## WHAT IS ASKED
(A) Revise the part of the forum post on GPU memory that begins at the words "I am trying" and stops after "limitation? Thank you!", putting "testing" in place of "validation".
(B) According to the forum post on GPU memory, which command is the script reaching when the CUDA memory error appears?

## EXTRACT TO READ
■ ■ ■
GPU leaking memory but CPU not?

Hi,

I am trying to setup a fully convolutional network to segment my microscopy images. You can see the image set I use from this link. There are four folders: original image for training, binary masks for training and the same pair for validation.
Thanks to this active forum I got the script running fine on cpu for many epochs, however when I run it on gpu it runs only for the very first validation round, however after that when the script reaches the command self.optim.step(), I get a cuda memory error:

RuntimeError: CUDA out of memory. Tried to allocate 392.00 MiB (GPU 0; 2.00 GiB total capacity; 1.06 GiB already allocated; 123.46 MiB free; 26.89 MiB cached)

Now I wonder if and where there is a memory leakage, or whether is this an honest to god out-of-memory error because of my hardware limitation? Thank you!

Sincerely,


import glob
import torch
from torch.utils.data.dataset import Dataset  # For custom data-sets
import torchvision.transforms as transforms
from PIL import Image
import numpy as np
import torchvision
import matplotlib.pyplot as plt
from torch._C import *
import torch.nn as nn
import math
import os.path as osp
import scipy.misc
import tqdm
import random
import datetime
import os
import pytz
import shutil

from distutils.version import LooseVersion
#import os
#import os.path as osp
from torch.autograd import Variable
import torch.nn.functional as F
import torch.utils.data as utils_data
import gc
#####################
train_tritc_dir = 'train_tritc\\'
train_masks_dir = 'train_masks\\1\\'
valid_tritc_dir = 'valid_tritc\\'
valid_masks_dir = 'valid_masks\\1\\'


train_tritcs = glob.glob('\\\\Moana\\oc1\\OcellO Projects\\VitroScan\\190430_create_trainset_deepl\\OVCA2018_08\\'+train_tritc_dir+'*png')
train_masks = glob.glob('\\\\Moana\\oc1\\OcellO Projects\\VitroScan\\190430_create_trainset_deepl\\OVCA2018_08\\'+train_masks_dir+'*png')
valid_tritcs = glob.glob('\\\\Moana\\oc1\\OcellO Projects\\VitroScan\\190430_create_trainset_deepl\\OVCA2018_08\\'+valid_tritc_dir+'*png')
valid_masks = glob.glob('\\\\Moana\\oc1\\OcellO Projects\\VitroScan\\190430_create_trainset_deepl\\OVCA2018_08\\'+valid_masks_dir+'*png')
■ ■ ■
## DATA
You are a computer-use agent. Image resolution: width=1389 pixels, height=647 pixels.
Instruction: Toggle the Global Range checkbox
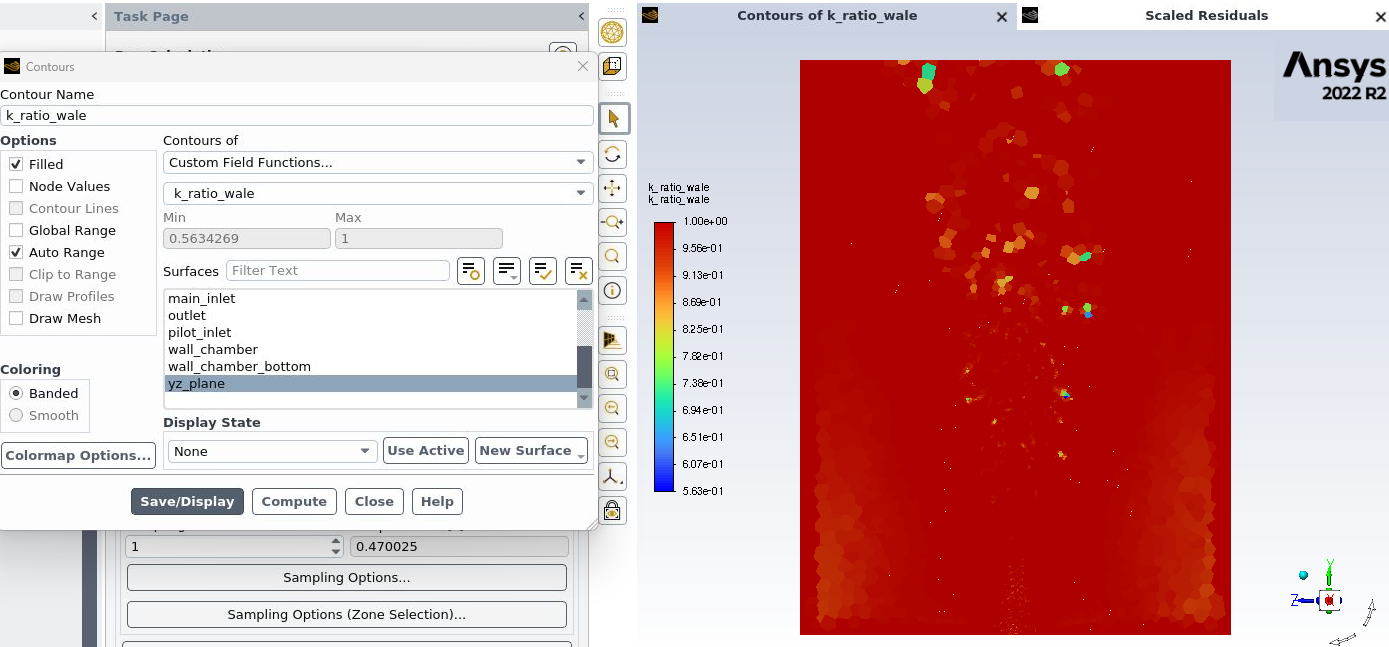pos(16,230)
■ ■ ■
## PER-TASK OUTPUTS
(A)
I am trying to setup a fully convolutional network to segment my microscopy images. You can see the image set I use from this link. There are four folders: original image for training, binary masks for training and the same pair for testing.
Thanks to this active forum I got the script running fine on cpu for many epochs, however when I run it on gpu it runs only for the very first testing round, however after that when the script reaches the command self.optim.step(), I get a cuda memory error:

RuntimeError: CUDA out of memory. Tried to allocate 392.00 MiB (GPU 0; 2.00 GiB total capacity; 1.06 GiB already allocated; 123.46 MiB free; 26.89 MiB cached)

Now I wonder if and where there is a memory leakage, or whether is this an honest to god out-of-memory error because of my hardware limitation? Thank you!

(B) self.optim.step()